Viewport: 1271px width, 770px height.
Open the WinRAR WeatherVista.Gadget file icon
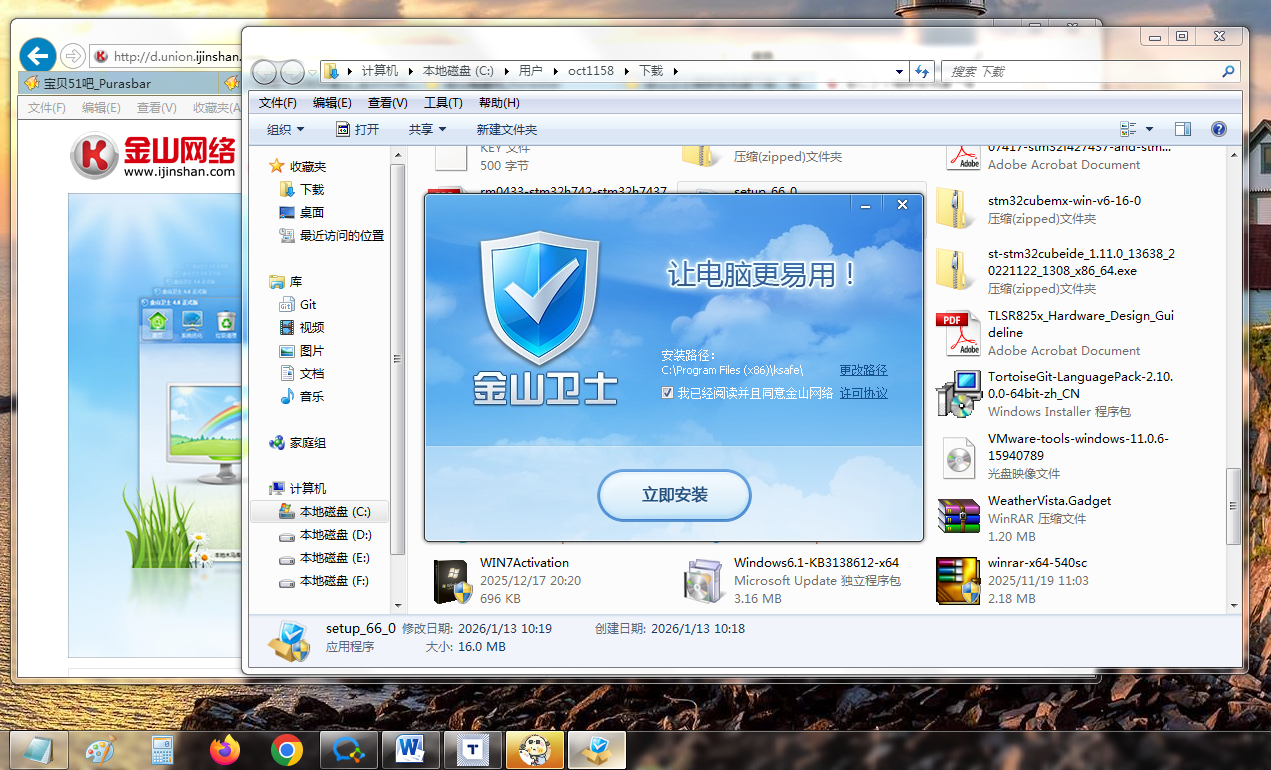[x=958, y=518]
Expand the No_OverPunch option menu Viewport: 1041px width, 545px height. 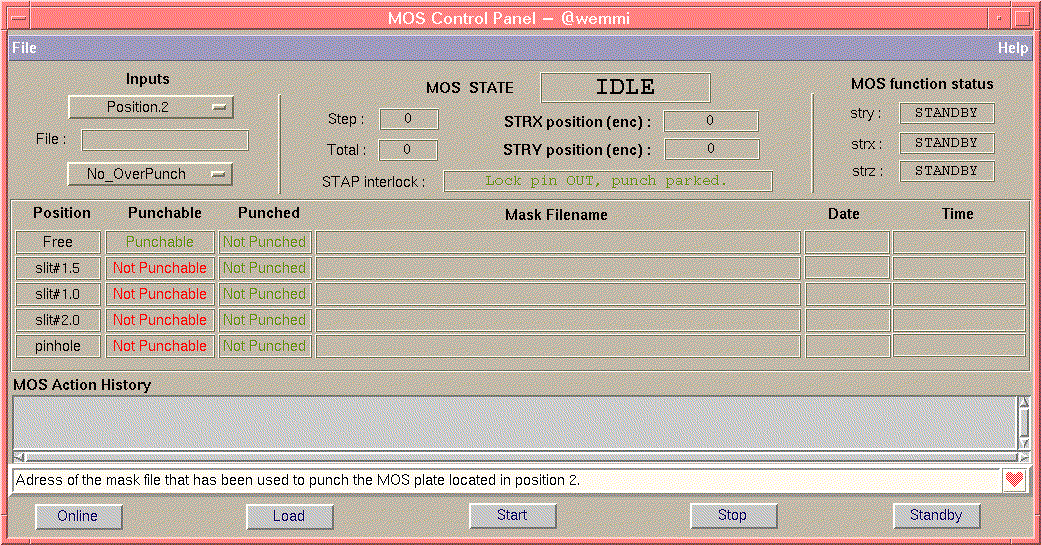pyautogui.click(x=150, y=174)
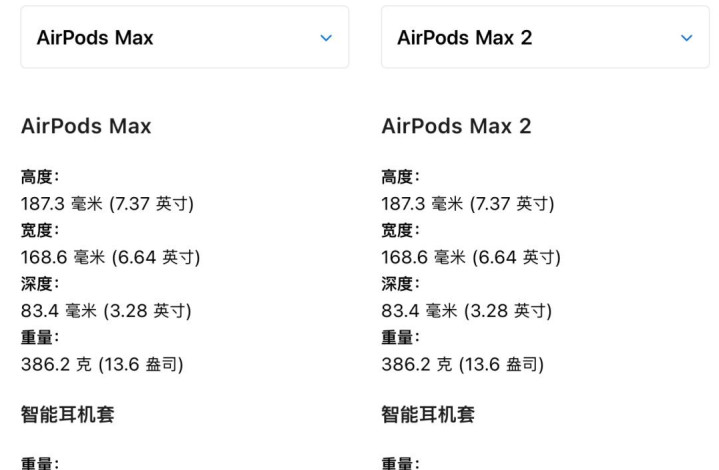Open the left AirPods Max model dropdown

(x=184, y=38)
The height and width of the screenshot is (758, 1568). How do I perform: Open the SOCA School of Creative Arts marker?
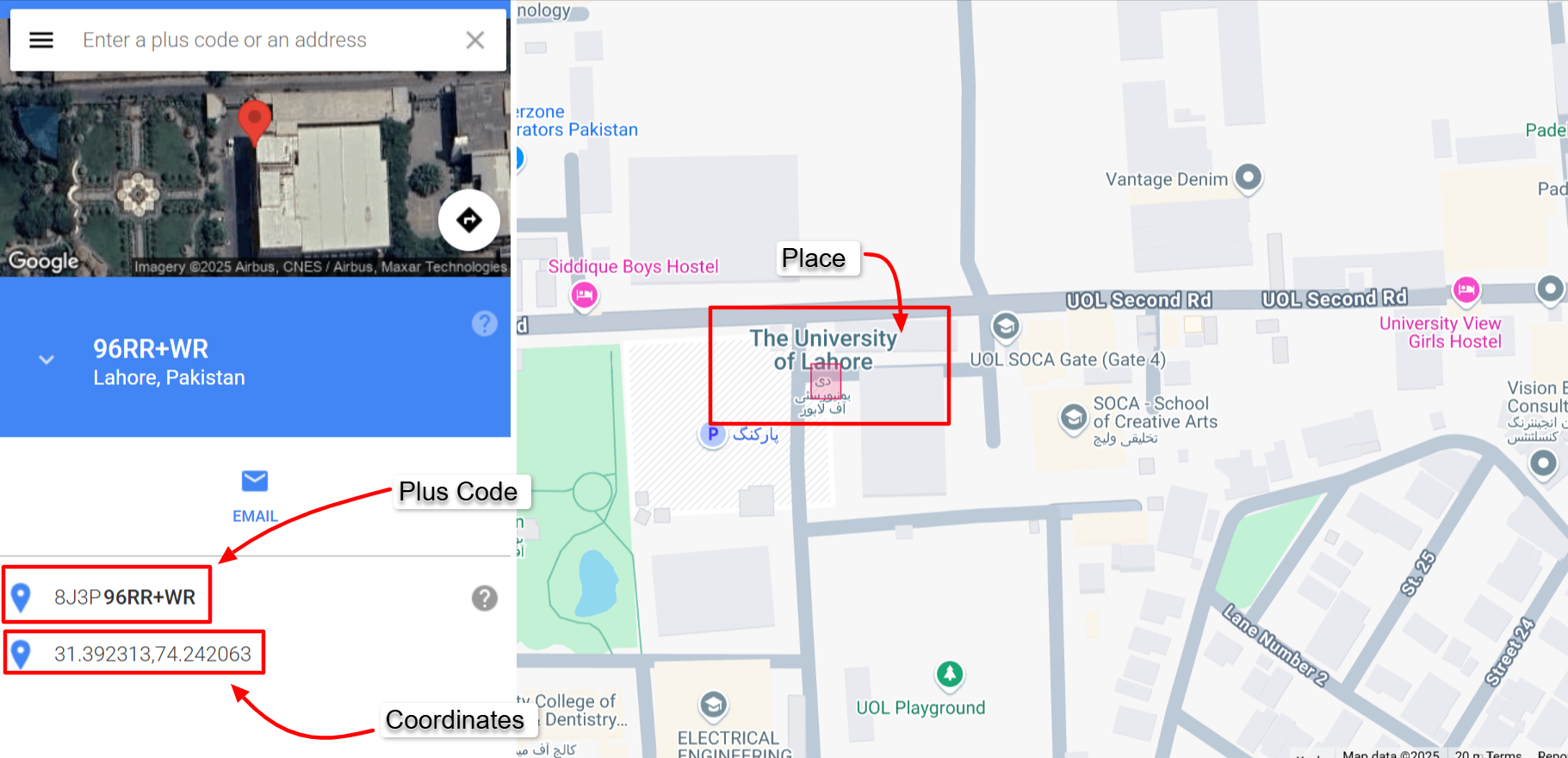click(1073, 418)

• • •

■ **Required work**: Leave out every picture, and repeat word for word only the lines from the one holding "The height and" through the end of the entries above, both ends included.

■ **Output below**:
The height and width of the screenshot is (758, 1568). How do I perform: Open the SOCA School of Creative Arts marker?
click(1073, 418)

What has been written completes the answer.